GitHub - huijieZH/Diffusion-Model-Generalizability (original) (raw)
Understanding Generalizability of Diffusion Models through Low-dimensional Distribution Learning
This is an official implementation of the paper
- The Emergence of Reproducibility and Consistency in Diffusion Models NeurIPS 2023 workshop Best Paper, ICML 2024
- Diffusion Models Learn Low-Dimensional Distributions via Subspace Clustering
The codebase mainly focuses on the implementation of three main figures from these two papers, including:
- "Memorization" and "Generalization" regimes for unconditional diffusion models. (Figure 2 in Paper 1)
- Convergence of the optimal denoiser. (Figure 4 Left in Paper 1)
- Similarity among different unconditional diffusion model settings in generalization regime. (Figure 6 and Figure 12 in Paper 1)
- Low-rank property of the denoising autoencoder of trained diffusion models. (Figure 3 in Paper 2)

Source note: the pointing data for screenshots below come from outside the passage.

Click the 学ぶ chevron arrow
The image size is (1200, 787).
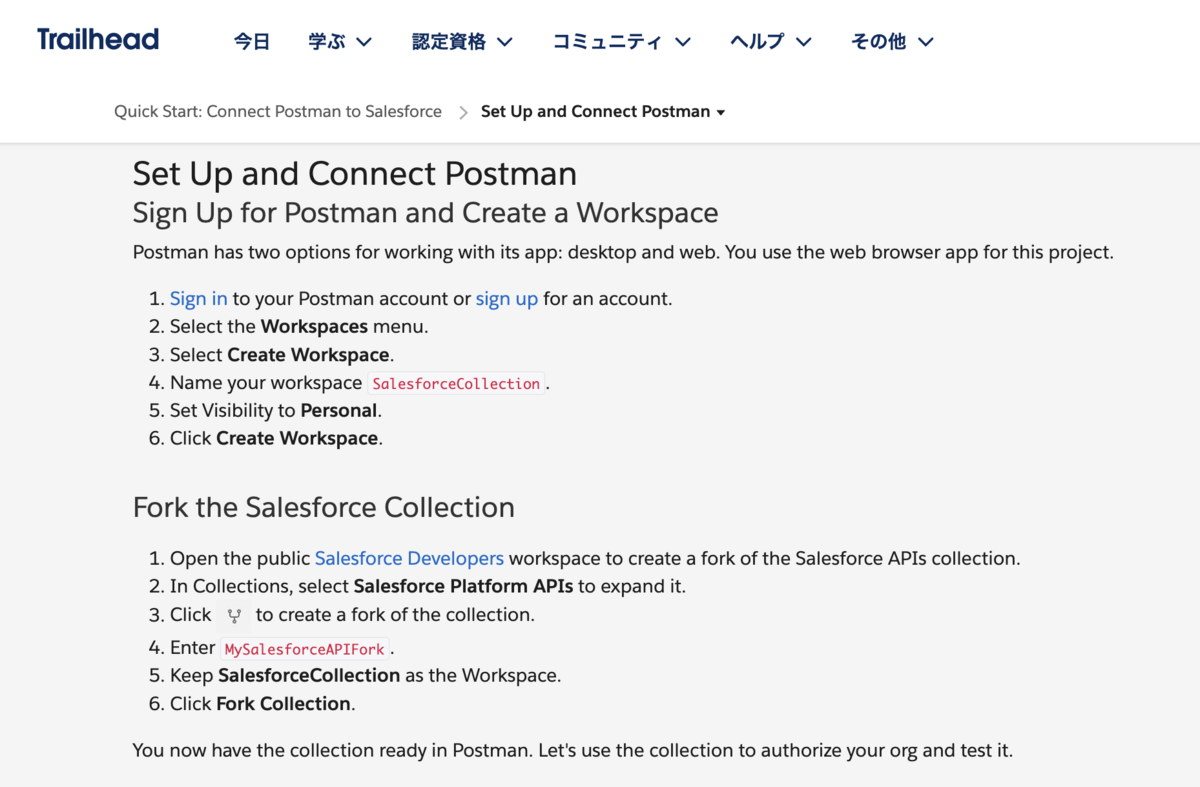[x=364, y=42]
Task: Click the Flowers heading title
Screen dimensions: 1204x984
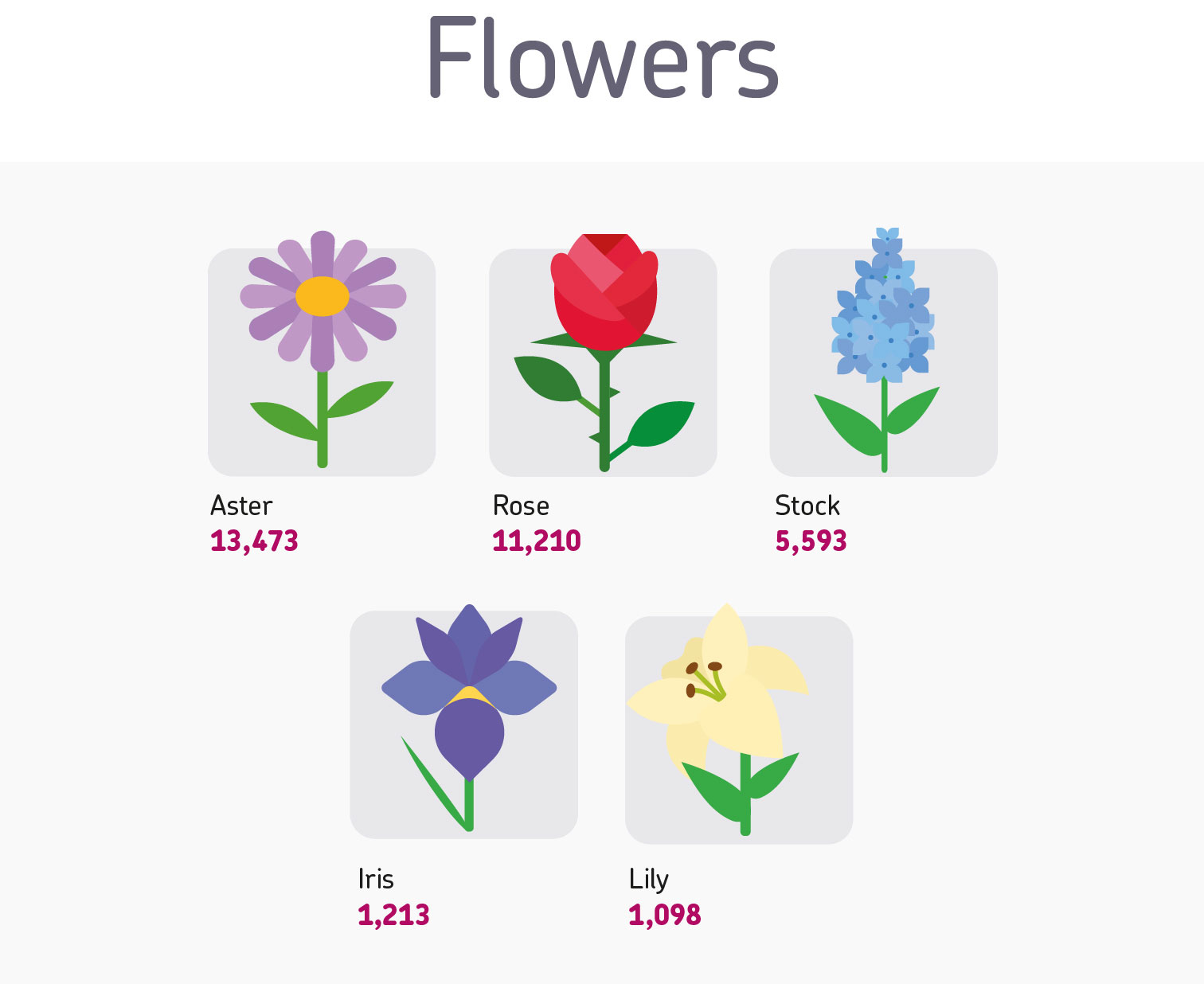Action: tap(603, 58)
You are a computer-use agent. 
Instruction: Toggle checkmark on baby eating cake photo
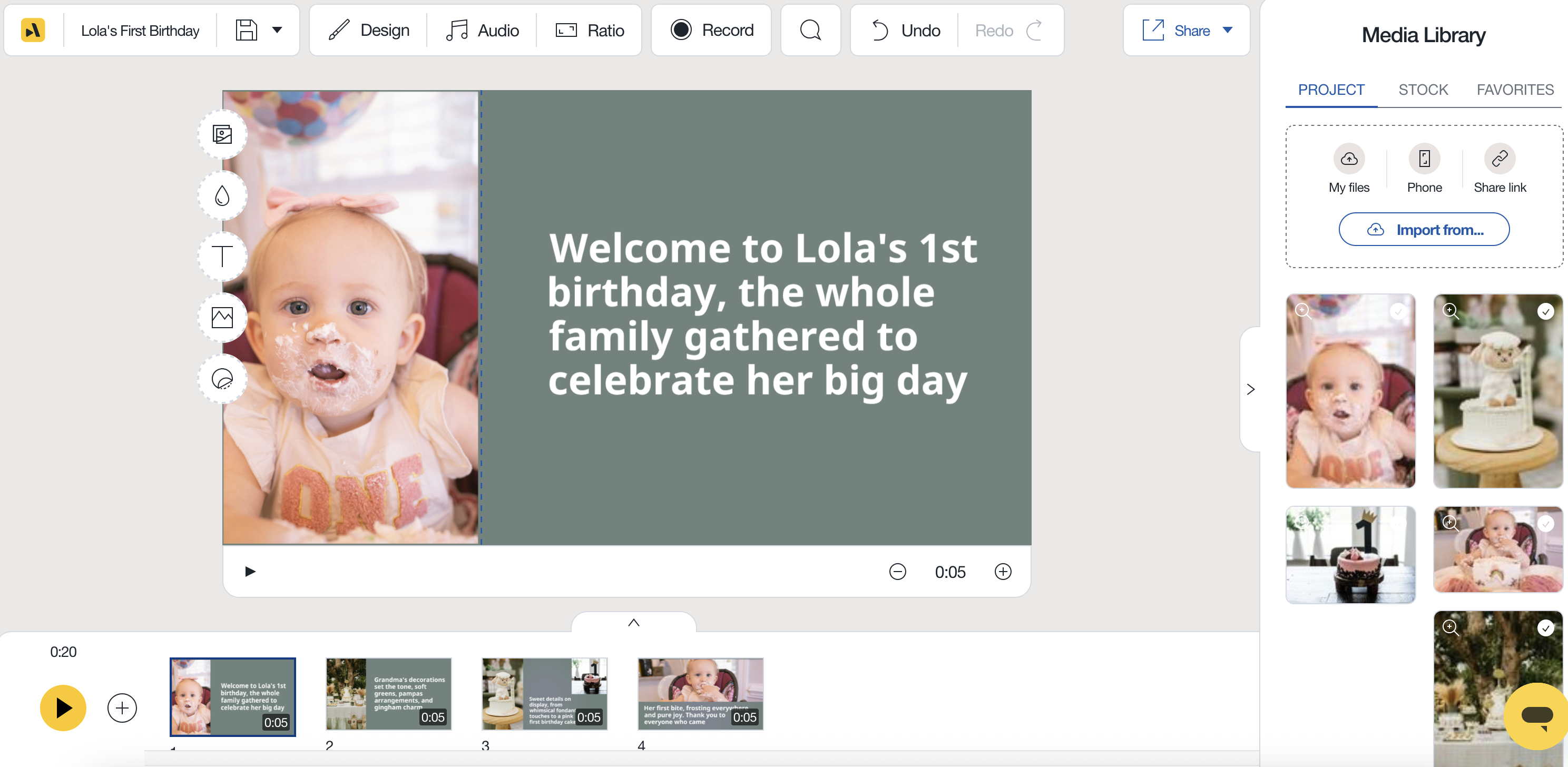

For the implementation of Figure 1 (Correspondence between the singular vectors of the Jacobian of the DAE and semantic image attributes) in Paper 2, please go through our concurrent work Exploring Low-Dimensional Subspaces in Diffusion Models for Controllable Image Editing, the codebase could be found here.
Requirements
conda env create -f edm/environment.yml -n generalizability conda activate generalizability
"Memorization" and "Generalization" regimes for unconditional diffusion models.
Slightly different from Figure 2 in Paper 1, the code we release is under a finetuning setting: the training dataset is generated from a pre-trained diffusion model (teacher model).
Create Dataset
Create a dataset of specific dataset size as follows:
generate images from teacher model
python edm/generate.py --outdir=out --seeds=0-49999 --batch=64 --network=https://nvlabs-fi-cdn.nvidia.com/edm/pretrained/edm-cifar10-32x32-uncond-vp.pkl
create dataset with different size
python edm/dataset_tool.py --source=out --max-images=128 --dest=datasets/synthetic-cifar10-32x32-n128.zip
Training
torchrun --standalone --nproc_per_node=1 edm/train.py --outdir=training --data=datasets/synthetic-cifar10-32x32-n128.zip --cond=0 --arch=ddpmpp --duration 50 --batch 128 --snap 500 --dump 500 --precond vp --model_channels 64
Evaluation
All checkpoints we released can be found here, and all training dataset we released can be found here
generate image from diffusion model, the seeds is different from the one (which is 0-49999) used to generate training images from teacher model.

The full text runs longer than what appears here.